◆ Brief: Using the lines below, work out the count of those that hold "under". Give the number only.

[Start of section]

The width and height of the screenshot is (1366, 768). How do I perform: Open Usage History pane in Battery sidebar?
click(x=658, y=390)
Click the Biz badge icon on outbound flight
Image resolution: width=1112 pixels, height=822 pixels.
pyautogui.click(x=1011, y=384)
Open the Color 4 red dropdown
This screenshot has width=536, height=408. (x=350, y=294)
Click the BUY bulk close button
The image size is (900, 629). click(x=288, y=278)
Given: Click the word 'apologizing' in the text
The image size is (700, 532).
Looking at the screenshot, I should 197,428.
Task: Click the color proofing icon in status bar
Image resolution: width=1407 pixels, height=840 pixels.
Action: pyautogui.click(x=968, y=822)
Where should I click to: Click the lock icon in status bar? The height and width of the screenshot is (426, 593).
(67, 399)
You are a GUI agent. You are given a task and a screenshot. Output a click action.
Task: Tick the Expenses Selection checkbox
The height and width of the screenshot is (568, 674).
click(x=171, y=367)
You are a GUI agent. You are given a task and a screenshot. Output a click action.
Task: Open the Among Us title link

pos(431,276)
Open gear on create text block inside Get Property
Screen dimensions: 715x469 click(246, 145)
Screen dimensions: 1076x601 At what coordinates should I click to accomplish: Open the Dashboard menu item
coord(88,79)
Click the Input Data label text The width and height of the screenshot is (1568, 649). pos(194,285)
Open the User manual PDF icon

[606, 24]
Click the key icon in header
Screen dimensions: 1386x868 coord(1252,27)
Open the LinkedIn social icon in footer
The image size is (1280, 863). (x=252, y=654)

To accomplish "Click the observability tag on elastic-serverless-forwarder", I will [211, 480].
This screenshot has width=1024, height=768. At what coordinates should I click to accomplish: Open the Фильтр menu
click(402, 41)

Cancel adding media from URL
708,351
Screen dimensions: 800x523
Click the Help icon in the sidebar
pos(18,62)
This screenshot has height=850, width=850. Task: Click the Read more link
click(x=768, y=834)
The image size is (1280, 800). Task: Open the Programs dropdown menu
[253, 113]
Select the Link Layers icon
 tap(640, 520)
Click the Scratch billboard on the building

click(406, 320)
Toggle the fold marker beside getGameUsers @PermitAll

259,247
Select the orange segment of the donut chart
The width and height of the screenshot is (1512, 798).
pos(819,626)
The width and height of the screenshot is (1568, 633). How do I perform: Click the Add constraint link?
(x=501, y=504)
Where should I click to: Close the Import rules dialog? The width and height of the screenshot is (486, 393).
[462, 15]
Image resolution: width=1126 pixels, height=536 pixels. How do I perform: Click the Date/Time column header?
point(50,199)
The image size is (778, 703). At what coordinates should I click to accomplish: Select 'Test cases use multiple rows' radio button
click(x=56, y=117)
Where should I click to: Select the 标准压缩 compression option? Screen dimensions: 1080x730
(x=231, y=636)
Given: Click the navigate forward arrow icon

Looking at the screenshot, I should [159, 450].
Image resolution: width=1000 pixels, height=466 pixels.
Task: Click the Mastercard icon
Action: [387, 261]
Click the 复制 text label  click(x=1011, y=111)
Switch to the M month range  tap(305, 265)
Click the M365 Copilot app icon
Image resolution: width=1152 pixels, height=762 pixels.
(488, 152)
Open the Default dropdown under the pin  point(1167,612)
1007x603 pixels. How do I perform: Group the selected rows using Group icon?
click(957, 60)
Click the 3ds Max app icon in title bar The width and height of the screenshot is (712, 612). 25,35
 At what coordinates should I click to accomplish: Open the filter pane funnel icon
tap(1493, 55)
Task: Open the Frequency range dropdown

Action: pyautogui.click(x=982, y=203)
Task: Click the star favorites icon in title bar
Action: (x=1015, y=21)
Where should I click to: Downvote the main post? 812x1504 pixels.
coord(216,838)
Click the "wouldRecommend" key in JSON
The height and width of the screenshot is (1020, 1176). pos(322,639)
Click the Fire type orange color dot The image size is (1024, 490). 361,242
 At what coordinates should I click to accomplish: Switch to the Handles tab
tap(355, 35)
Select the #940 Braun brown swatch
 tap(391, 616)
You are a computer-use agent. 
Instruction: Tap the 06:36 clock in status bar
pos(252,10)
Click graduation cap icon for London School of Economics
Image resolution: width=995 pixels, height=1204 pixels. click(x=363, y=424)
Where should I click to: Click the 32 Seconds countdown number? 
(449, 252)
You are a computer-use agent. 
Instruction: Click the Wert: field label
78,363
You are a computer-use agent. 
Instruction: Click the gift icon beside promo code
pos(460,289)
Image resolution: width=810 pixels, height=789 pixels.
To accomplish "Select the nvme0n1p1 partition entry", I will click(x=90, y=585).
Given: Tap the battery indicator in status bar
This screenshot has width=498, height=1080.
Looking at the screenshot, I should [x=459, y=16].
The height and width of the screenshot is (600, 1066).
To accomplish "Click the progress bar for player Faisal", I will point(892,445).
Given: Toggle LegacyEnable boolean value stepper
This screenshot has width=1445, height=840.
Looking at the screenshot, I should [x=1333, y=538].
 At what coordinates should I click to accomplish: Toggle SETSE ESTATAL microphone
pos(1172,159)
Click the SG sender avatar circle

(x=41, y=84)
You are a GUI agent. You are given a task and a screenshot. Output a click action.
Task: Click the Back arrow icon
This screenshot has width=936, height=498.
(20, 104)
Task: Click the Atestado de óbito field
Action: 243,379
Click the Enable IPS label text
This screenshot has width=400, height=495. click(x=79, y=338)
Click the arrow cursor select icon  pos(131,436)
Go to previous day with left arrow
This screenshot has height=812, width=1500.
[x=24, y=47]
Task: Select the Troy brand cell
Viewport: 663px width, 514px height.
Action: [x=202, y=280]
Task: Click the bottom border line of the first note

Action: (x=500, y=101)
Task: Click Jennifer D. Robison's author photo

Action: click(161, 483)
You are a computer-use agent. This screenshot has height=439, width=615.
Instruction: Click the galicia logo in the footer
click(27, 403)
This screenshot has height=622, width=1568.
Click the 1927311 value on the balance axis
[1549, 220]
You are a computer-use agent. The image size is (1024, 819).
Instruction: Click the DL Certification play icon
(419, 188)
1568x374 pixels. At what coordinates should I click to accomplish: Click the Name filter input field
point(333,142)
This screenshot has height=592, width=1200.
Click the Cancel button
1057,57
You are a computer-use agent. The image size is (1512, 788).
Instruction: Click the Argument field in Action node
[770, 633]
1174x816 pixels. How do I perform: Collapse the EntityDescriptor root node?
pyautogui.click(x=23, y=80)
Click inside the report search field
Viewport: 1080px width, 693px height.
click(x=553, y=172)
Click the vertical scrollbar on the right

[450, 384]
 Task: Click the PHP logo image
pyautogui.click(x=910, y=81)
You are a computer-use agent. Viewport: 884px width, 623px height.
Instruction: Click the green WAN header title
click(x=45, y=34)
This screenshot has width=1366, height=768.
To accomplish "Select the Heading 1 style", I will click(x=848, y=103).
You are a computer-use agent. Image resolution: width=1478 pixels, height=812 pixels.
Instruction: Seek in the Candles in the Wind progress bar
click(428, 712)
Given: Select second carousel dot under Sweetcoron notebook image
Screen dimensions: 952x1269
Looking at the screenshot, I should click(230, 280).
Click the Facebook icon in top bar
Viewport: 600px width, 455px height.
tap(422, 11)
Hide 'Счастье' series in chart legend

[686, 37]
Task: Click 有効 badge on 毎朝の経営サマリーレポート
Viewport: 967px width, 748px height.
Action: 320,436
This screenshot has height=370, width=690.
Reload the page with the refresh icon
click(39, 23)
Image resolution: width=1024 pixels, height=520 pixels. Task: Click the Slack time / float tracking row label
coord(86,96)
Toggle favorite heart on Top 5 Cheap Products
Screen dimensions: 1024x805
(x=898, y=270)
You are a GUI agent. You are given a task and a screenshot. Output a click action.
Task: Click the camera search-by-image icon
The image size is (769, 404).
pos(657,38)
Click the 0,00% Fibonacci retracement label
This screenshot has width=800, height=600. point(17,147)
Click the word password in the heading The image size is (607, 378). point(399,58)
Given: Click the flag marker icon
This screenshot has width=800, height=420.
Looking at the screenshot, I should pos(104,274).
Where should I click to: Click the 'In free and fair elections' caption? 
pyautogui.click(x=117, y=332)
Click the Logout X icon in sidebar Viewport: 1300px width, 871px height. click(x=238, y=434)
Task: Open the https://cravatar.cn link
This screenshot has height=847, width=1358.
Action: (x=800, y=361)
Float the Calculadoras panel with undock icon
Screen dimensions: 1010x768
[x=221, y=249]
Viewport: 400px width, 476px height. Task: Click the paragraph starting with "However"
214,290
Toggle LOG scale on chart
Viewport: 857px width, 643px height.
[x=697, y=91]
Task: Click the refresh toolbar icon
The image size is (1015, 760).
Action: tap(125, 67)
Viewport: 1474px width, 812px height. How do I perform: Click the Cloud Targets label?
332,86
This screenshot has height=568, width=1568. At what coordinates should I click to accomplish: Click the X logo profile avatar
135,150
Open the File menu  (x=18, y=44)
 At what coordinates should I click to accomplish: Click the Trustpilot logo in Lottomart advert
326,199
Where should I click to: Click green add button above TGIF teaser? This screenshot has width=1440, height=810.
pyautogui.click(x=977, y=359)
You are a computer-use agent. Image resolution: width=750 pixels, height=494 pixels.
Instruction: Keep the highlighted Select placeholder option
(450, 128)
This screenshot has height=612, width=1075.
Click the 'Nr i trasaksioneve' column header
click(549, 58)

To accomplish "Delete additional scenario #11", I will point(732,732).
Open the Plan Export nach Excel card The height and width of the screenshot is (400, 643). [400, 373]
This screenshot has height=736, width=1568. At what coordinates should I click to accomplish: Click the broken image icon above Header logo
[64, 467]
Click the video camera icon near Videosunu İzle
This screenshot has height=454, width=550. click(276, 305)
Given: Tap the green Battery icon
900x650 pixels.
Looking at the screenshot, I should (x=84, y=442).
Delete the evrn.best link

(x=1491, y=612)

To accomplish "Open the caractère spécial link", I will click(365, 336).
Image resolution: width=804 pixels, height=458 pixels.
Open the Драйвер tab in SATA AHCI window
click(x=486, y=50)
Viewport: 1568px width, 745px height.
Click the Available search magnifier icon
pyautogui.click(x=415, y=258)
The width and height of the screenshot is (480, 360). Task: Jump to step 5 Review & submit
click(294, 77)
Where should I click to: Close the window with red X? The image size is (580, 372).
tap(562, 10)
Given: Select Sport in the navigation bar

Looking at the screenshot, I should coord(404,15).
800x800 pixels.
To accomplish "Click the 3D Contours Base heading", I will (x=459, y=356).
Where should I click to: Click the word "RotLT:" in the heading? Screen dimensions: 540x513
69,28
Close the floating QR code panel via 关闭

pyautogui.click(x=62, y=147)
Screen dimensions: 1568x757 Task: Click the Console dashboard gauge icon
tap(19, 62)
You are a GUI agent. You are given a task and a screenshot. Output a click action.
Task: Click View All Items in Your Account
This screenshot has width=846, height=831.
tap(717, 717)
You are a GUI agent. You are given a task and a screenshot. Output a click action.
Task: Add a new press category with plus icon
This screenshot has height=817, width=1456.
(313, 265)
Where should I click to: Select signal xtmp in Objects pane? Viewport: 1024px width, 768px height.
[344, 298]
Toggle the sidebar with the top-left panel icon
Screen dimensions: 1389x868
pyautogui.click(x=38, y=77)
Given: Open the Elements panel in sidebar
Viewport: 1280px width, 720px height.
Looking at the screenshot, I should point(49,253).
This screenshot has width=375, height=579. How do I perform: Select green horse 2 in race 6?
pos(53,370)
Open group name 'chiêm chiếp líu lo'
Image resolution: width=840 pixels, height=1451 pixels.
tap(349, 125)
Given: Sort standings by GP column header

[End of section]

◆ Task solution: 2